TASK TO COMPLETE → If a line in the data below holds the word "This", copy it.

DATASET CONTENT →
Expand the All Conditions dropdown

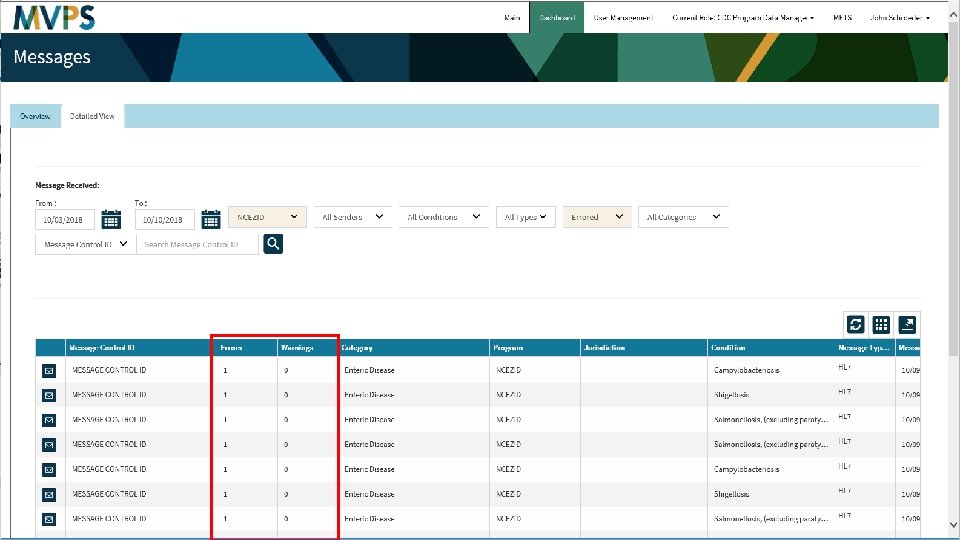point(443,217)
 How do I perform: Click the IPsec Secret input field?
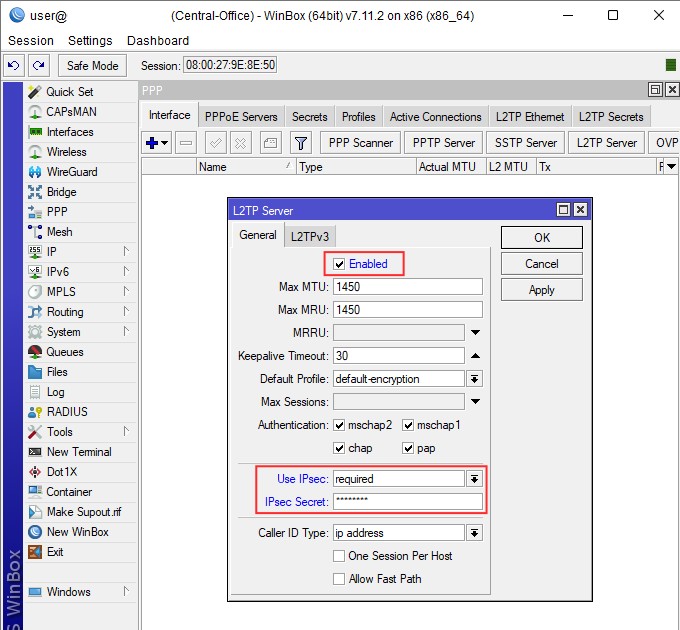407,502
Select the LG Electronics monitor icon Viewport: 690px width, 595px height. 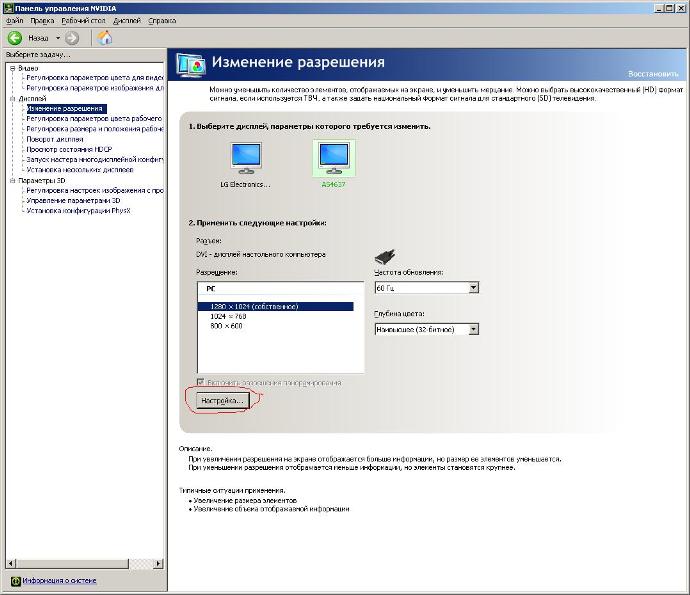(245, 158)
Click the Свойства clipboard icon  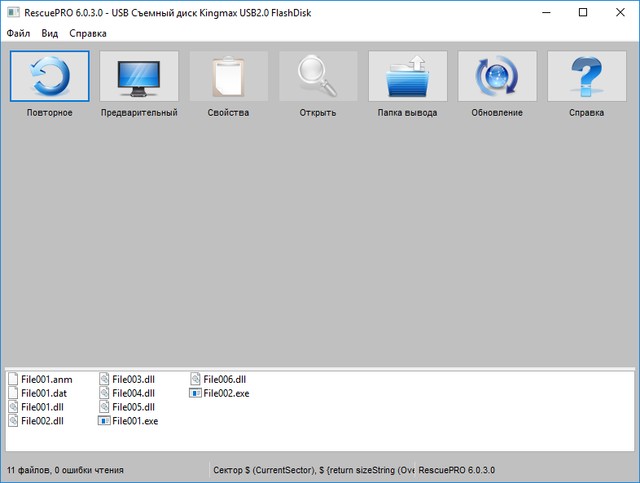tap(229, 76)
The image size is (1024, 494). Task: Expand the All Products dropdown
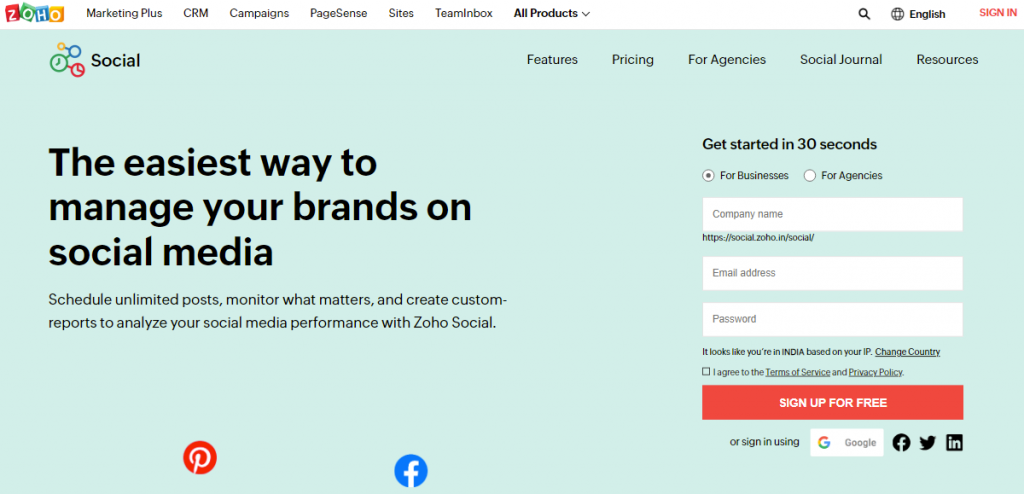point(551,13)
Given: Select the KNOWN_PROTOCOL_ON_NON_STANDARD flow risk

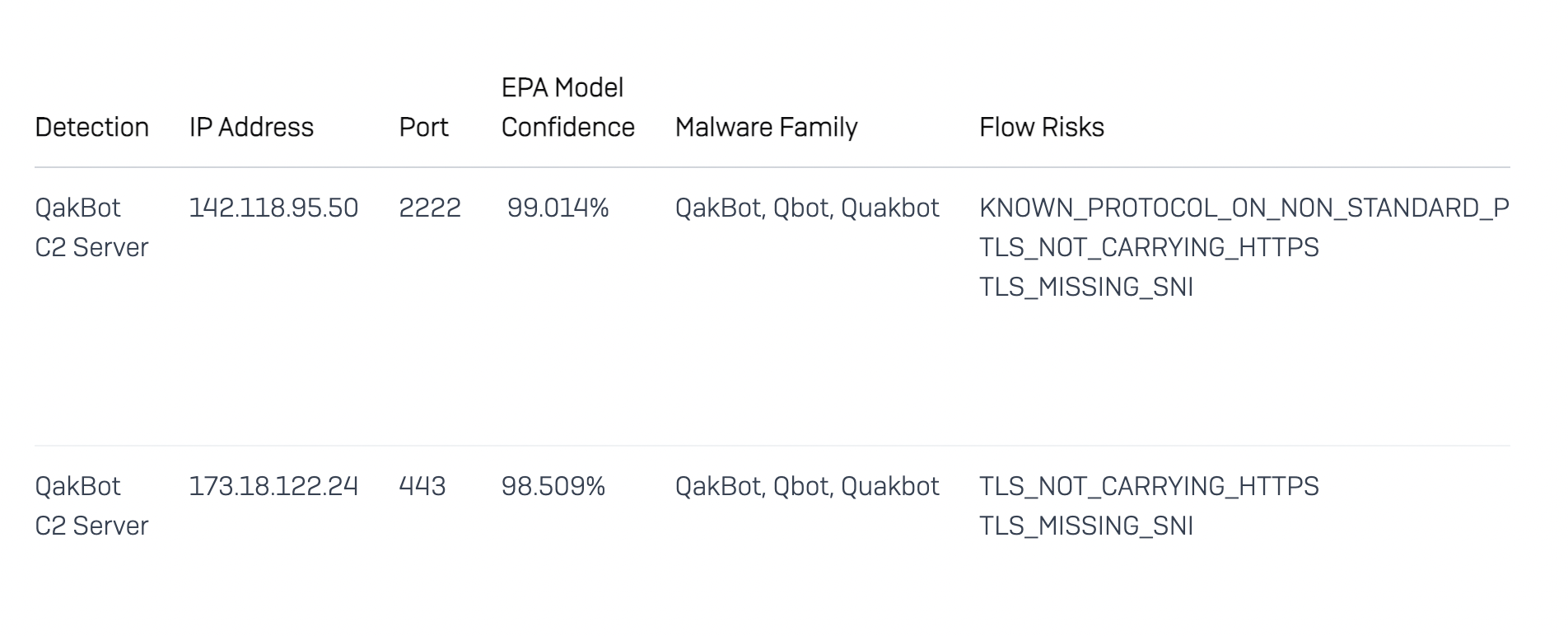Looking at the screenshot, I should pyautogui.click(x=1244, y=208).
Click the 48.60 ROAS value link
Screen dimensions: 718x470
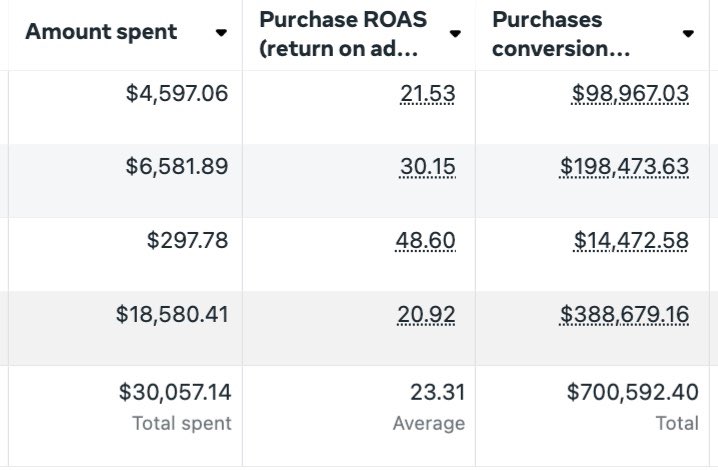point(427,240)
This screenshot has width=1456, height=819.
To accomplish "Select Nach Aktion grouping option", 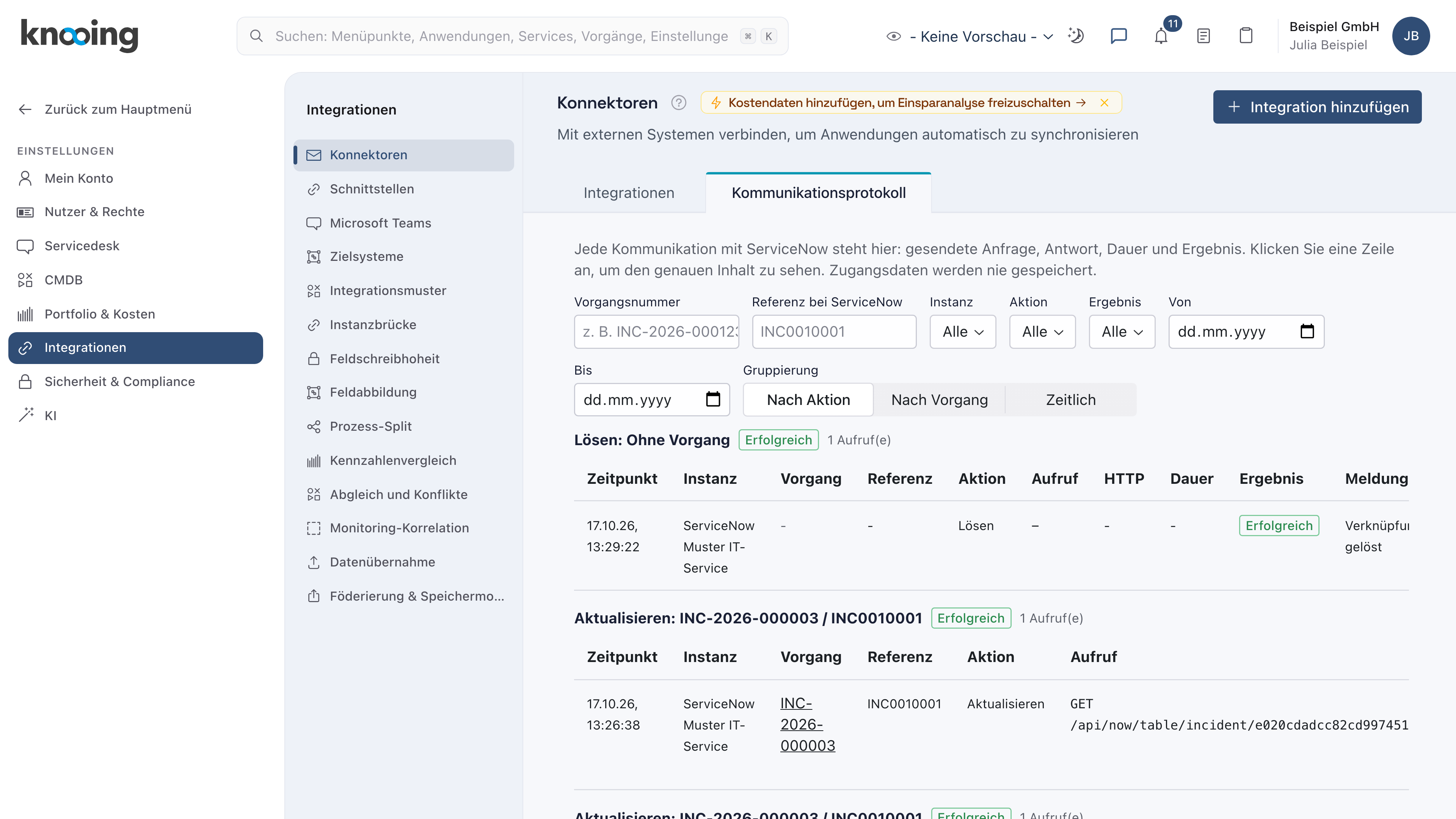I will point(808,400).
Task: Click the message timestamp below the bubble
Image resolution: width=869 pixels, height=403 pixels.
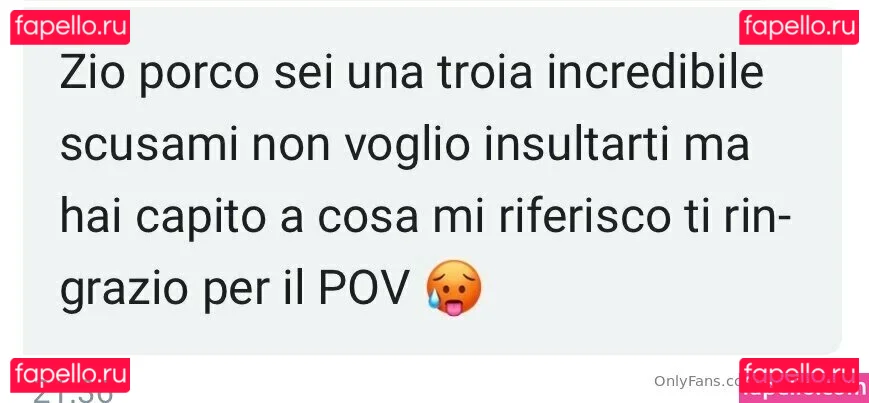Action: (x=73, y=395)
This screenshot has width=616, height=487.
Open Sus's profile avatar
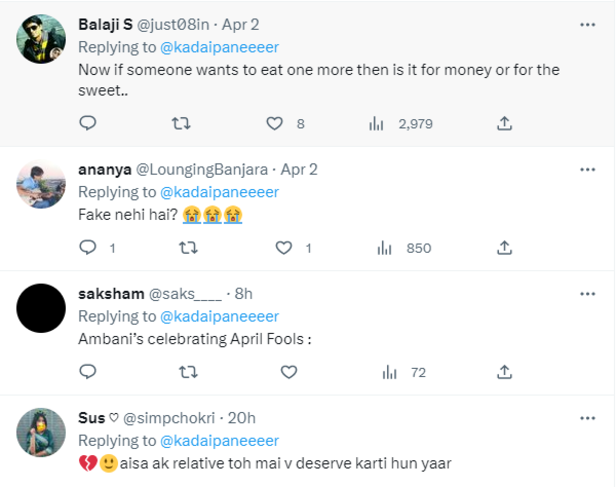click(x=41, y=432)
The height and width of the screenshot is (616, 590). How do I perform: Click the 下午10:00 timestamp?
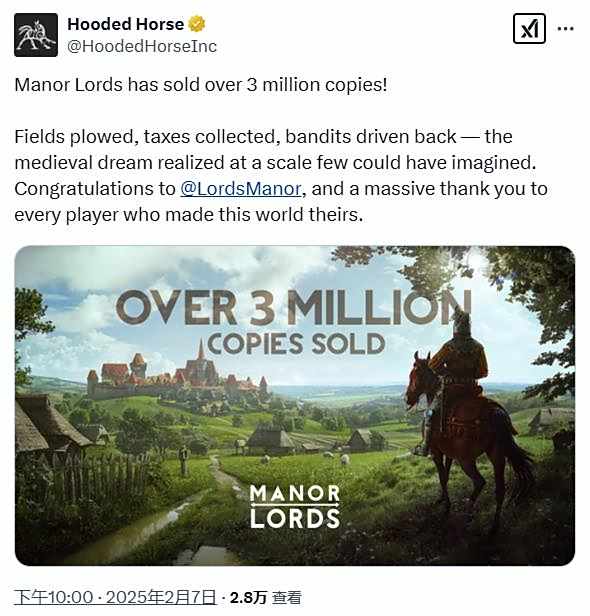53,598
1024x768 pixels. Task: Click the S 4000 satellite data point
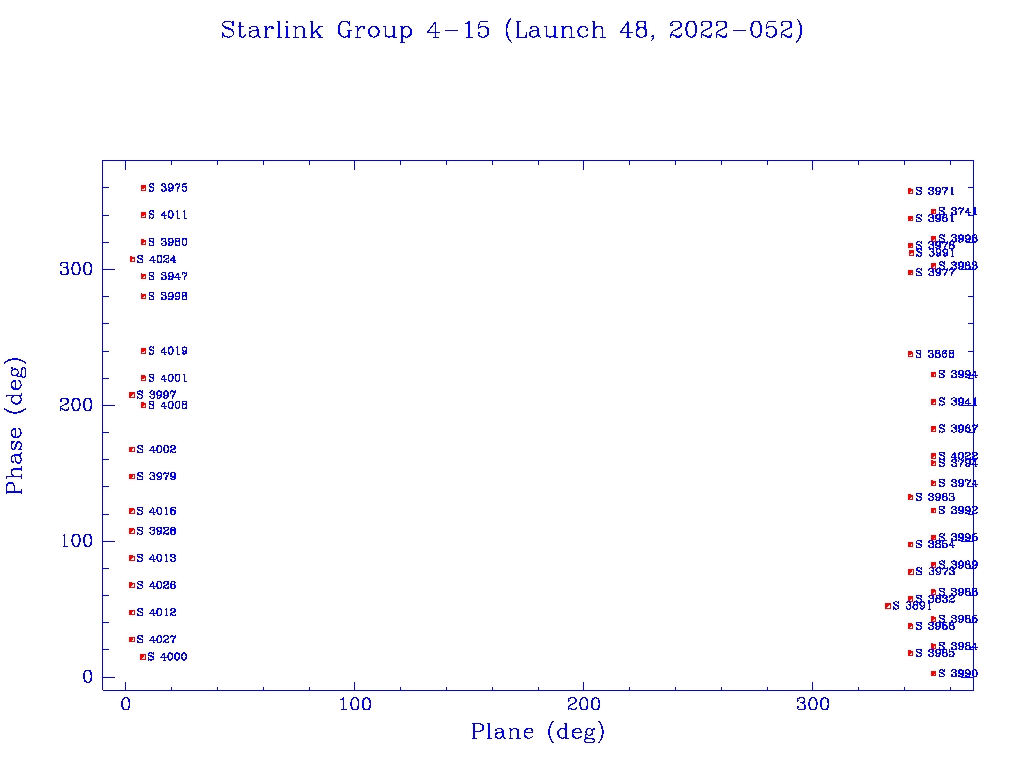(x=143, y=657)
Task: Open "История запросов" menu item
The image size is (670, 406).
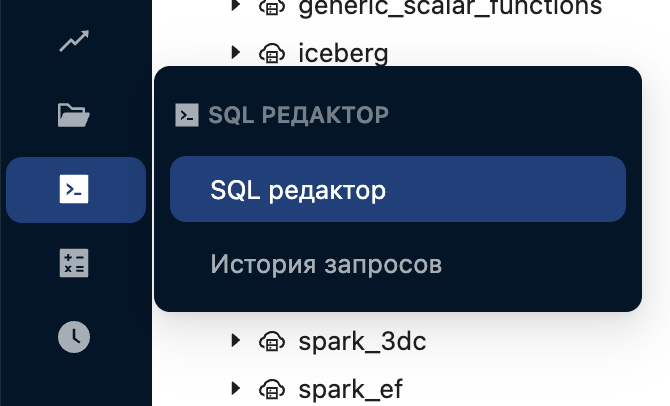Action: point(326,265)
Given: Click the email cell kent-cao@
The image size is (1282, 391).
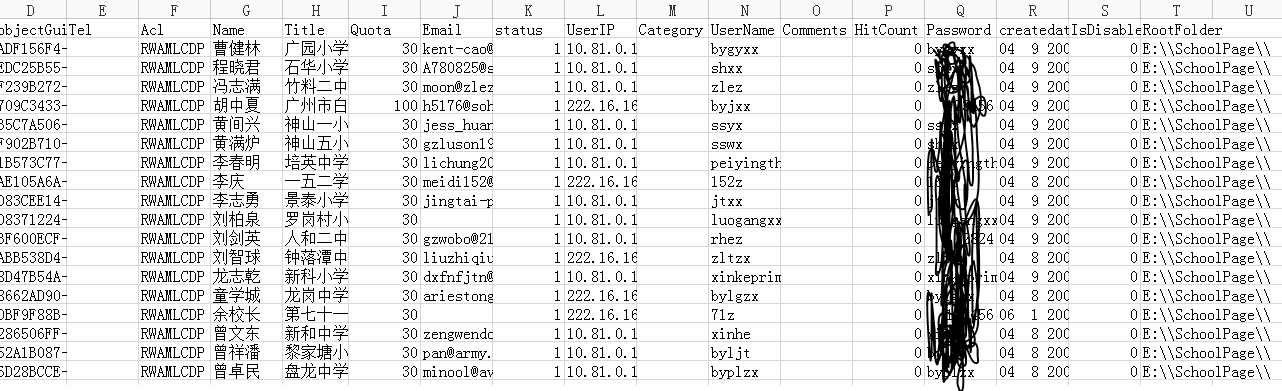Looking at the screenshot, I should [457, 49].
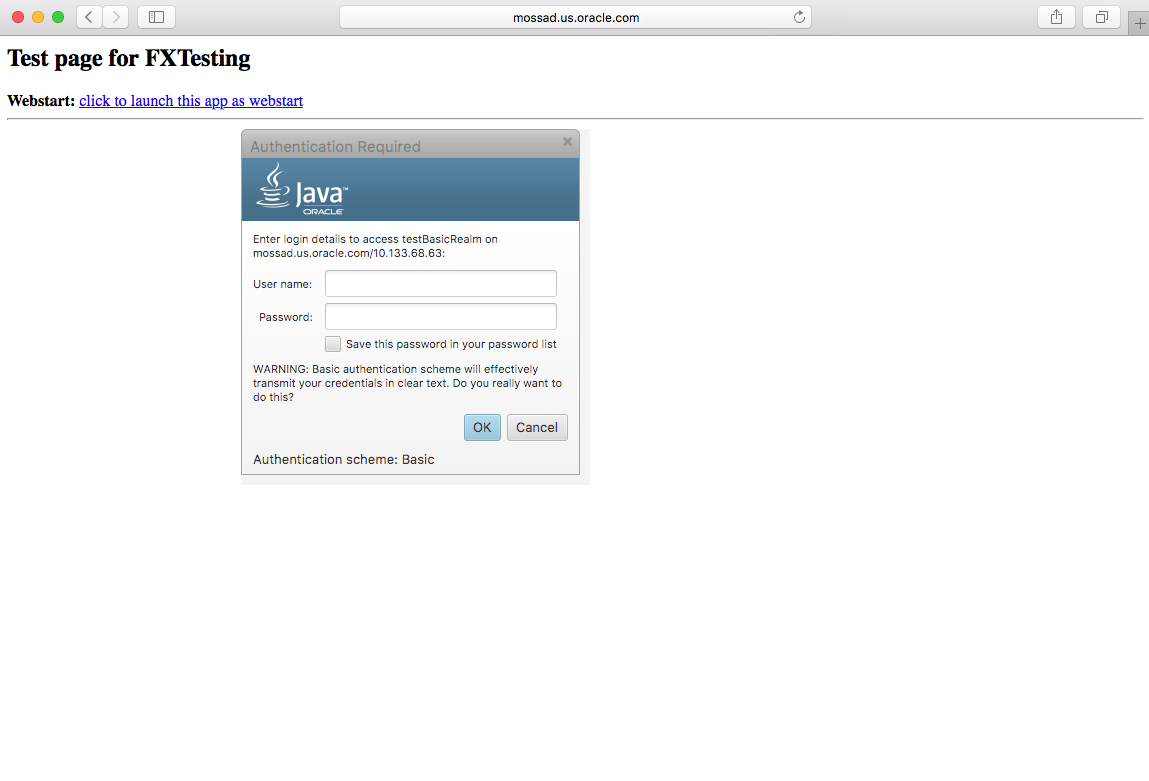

TASK SOLUTION →
This screenshot has width=1456, height=819.
This screenshot has width=616, height=487.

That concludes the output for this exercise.